Düşüncelerin oluşumu ve gelişimi belli yasaları izler. Ve bunu ifade edebilmek için de mantıklı ve spekülatif yapılardan farklılığını açıkça gösteren biçimler gerekir. Kanımca, şiirsel mantık, hem düşünce geliştirmenin yasalarına hem de genel olarak yaşamın yasalarına klasik dramatürjinin mantığından çok daha yakındır. Fakat klasik dram, yıllardır, dramatik çatışmaları ifade edebilmenin yegâne örneği olarak gösterilmiştir.

Karmaşık bir düşünce ve şiirsel bir dünya görüşü, asla, ne pahasına olursa olsun fazla açık, herkesçe bilinen olgular çerçevesine sıkıştırılmamalıdır. Genelde anılar çok değerlidir. Bu yüzden olsa gerek, insan her zaman onları şiirsel renklerle süsler. Genelde, anıların somut kaynağıyla yeniden karşılaşma, bu anıların şiirsel niteliğini zedeler. Ben, bundan son derece ilginç bir film için oldukça orjinal bir ilke çıkartılabileceğine inanıyorum. Olayların mantığı, kahramanın eylem ve davranış tarzı görünürde bozulur; sonra da bundan kahramanın düşünceleri, anıları ve düşleriyle ilgili bir öykü çıkartılır. Kahramanın hiç, daha doğrusu geleneksel dramatürjiden alışıldığı şekliyle ortaya çıkmadığı durumlarda bile bu, olağanüstü bir etki yaratmamıza, oldukça özgün bir karakter geliştirmemize, bu kahramanın iç dünyasını gözler önüne sermemize yarayabilir. Kahramanın kendisi hiç ortalıkta görünmez. Ancak onun neyi nasıl düşündüğü konusunda çok açık, sınırları belli bir fikir edinmemizi sağlar. Ayna işte bu ilkeden hareket edecektir.

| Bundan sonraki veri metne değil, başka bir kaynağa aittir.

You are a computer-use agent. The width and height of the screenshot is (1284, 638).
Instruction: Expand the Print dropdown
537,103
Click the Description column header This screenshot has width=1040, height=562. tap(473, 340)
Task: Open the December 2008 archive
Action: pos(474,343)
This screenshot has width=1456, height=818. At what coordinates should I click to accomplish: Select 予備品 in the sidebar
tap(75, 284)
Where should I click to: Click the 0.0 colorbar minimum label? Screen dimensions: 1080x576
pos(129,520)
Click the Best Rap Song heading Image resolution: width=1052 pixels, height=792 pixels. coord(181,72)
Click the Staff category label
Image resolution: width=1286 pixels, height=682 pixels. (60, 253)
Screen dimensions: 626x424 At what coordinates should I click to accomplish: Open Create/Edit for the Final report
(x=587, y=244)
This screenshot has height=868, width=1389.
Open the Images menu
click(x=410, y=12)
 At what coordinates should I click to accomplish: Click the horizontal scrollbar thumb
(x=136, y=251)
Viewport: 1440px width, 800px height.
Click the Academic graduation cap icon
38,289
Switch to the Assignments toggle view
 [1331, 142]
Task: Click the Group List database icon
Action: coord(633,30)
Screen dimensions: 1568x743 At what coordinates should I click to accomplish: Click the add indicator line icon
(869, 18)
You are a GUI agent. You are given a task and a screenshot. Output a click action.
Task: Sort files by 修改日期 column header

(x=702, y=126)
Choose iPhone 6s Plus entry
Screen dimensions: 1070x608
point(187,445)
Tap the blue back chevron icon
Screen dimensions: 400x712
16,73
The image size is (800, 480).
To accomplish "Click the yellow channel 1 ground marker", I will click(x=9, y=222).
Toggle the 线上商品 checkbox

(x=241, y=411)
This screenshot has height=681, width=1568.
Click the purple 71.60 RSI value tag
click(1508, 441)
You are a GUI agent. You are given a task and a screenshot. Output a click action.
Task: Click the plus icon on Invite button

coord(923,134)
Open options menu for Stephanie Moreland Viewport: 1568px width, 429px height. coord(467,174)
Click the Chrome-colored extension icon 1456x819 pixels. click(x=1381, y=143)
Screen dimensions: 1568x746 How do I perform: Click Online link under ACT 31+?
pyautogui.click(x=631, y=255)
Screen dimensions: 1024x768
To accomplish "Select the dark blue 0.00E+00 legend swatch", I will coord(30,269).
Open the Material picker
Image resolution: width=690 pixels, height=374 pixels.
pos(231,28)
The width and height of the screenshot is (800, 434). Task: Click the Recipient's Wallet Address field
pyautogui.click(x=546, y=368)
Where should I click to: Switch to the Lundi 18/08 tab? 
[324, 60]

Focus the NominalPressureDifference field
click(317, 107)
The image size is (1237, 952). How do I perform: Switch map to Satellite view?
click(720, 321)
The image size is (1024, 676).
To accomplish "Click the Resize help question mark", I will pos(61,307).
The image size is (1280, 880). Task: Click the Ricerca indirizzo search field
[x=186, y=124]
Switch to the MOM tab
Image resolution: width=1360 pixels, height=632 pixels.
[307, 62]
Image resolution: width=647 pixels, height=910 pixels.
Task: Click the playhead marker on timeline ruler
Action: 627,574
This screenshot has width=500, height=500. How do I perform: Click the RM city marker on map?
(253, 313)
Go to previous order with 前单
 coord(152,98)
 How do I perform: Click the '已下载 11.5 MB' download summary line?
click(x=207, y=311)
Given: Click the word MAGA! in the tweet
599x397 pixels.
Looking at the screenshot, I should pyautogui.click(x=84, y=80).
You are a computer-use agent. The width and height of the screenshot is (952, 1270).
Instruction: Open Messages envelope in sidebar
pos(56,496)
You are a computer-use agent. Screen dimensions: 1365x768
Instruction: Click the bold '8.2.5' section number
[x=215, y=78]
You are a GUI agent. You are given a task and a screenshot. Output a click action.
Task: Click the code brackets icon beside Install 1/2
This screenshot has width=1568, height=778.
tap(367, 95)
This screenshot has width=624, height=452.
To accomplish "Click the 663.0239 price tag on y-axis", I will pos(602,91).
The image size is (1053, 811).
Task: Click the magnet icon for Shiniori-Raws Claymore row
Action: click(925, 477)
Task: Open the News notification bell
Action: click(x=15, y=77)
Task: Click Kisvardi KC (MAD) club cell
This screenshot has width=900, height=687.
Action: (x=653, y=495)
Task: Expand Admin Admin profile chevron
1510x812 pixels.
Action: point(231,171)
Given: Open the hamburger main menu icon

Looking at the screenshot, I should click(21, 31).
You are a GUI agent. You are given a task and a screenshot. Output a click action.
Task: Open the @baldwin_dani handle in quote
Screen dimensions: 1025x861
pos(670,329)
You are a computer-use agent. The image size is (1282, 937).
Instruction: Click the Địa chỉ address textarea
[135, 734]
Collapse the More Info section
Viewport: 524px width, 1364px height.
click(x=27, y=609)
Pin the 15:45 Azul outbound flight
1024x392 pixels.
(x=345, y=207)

İnsan hayatının öyle yönleri vardır ki, bunlar ancak şiirsel araçların yardımıyla oldukları gibi yansıtılabilir. Buna rağmen film yönetmenleri sık sık şiirsel mantığın yerine kaba bir tutuculukla teknik yöntemleri kullanmakta ısrar ediyorlar. Bu filmlerde rüyalar somut bir yaşam fenomeninden modası geçmiş film hileleri karmaşasına dönüşüyor.

Güzel gerçeğin peşinden koşmayanlardan kendini gizler. Sanatın anlamı ve varlık nedeni hakkında düşünmeye yanaşmadan onu ele alıp değerlendirmeye kalkanların ruhsuzluğu ne yazık ki, sık sık, kaba bir şekilde basite indirgenmiş birtakım sözlere neden olur: “Bunu hiç beğenmedim!”, “Hiç de ilginç değil!” Bunlar çok iddialı savlar, ama ne yazık ki gökkuşağını tanımlamaya çalışan doğuştan kör bir adamın savlarından hiç farkı yok! Bu kör insan, bir sanatçının edindiği deneyimlerden doğan gerçeği başkalarına açıklayabilmek uğruna çektiği acılara karşı tamamen duyarsızdır.

Yaşam, varolmak için kendine koyduğu hedeflere uygun bir ruh geliştirmesi için insana tanınmış bir süreden başka bir şey değildir ve insan gelişimi gerçekleştirmek zorundadır.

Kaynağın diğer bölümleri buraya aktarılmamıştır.